特に、消耗品の調達では単価が明確で比較もしやすいため、つい「どこよりも安く仕入れた」という達成感に満たされがちです。
しかし本当に会社の利益や現場運用を考えるなら、単純な価格だけで判断していては大きな損失や機会ロスが発生します。
最新のデジタル工場であっても、または紙と電話、FAXがまだ活躍する昭和の面影がある工場であっても、現場を支える「消耗品」の購買判断基準を進化させる必要があります。
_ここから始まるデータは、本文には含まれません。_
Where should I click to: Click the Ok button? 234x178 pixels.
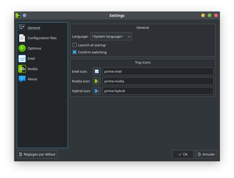183,154
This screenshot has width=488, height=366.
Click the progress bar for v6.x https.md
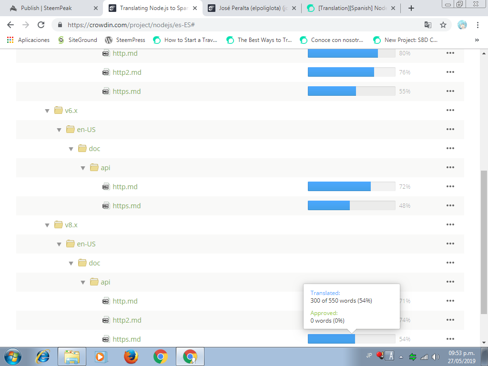[x=351, y=206]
この記事では、「ライフサイクルコスト(LCC)」という考え方を中心に、熟練バイヤーやサプライヤーとして知っておきたい消耗品購買の新基準を、現場目線で徹底解説します。
ライフサイクルコスト(LCC)とは何か
ライフサイクルコストとは、「あるモノを導入してから廃棄するまでに掛かる総費用」のことです。
これは、購入単価や最初の導入コストだけでなく、運用中に加わるコストすべてを含みます。
ライフサイクルコストの構成要素
1. 購入コスト(イニシャルコスト)
2. 保管・管理コスト
3. 使用中コスト(消費速度、エネルギー消費、作業効率など)
4. 故障・不良品対応コスト
5. 廃棄・リサイクルコスト
例えば、安いペーパーウエスを大量購入したが、吸水率が悪くて1回の作業で何枚も使わざるを得なくなった、という経験があるでしょう。
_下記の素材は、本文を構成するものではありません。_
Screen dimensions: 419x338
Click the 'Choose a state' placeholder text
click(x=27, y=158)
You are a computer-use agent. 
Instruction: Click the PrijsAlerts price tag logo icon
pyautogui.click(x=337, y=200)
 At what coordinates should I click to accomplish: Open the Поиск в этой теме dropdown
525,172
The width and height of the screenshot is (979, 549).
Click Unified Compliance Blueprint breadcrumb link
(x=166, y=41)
これはイニシャルコスト(購入価格)が安くても、実際の運用コスト(使用効率)が悪くなる典型例です。
消耗品購買判断にライフサイクルコストを持ち込むメリット
1. 全体最適による利益確保
目の前の単価ではなく、トータルで一番利益が残る選択ができます。
特に原材料や工数の高騰が続く今、「安かろう悪かろう」消耗品によるトータルコスト上昇を防ぐことができます。
2. 現場の混乱リスク低減
安価な消耗品が原因で重大な品質トラブルや設備停止を起こすと、被害は単価の差の何倍・何十倍になります。
LCC視点なら「あるべき品質」を担保した判断が可能です。
3. 環境負荷低減にも貢献
耐久性や再利用性の高い製品を選べば、廃棄や環境影響も減り、SDGs対応が進みます。
消耗品のLCCを見極める判断基準
1. 使用実態を徹底的に可視化する
消耗品は「いつ、どこで、誰が、何のために、どのくらい使っているか」をあいまいにしがちです。
実際は大半の現場が「去年もこれくらい使った」など過去踏襲の惰性で買っています。
現場ごとの正味必要量や、ピーク時の大量消費の理由(工程上でのロスやムダ)などを洗い出しましょう。
2. 真の「省力化・省資源」につながるかどうか
例えば優れた潤滑油なら給油頻度や交換回数自体が減り、労力だけでなく廃液処理費・在庫スペースまで削減できる場合があります。
「高くても結果的に安い」商品こそバイヤーの見るべきポイントです。
3. 代替案や新技術の存在も検討
従来品より多少高価でも、安全性向上や作業性アップ、管理工数減、IoTタグ対応品など、将来的な省人化やスマートファクトリー化を見据えた武器になる商品が多数あります。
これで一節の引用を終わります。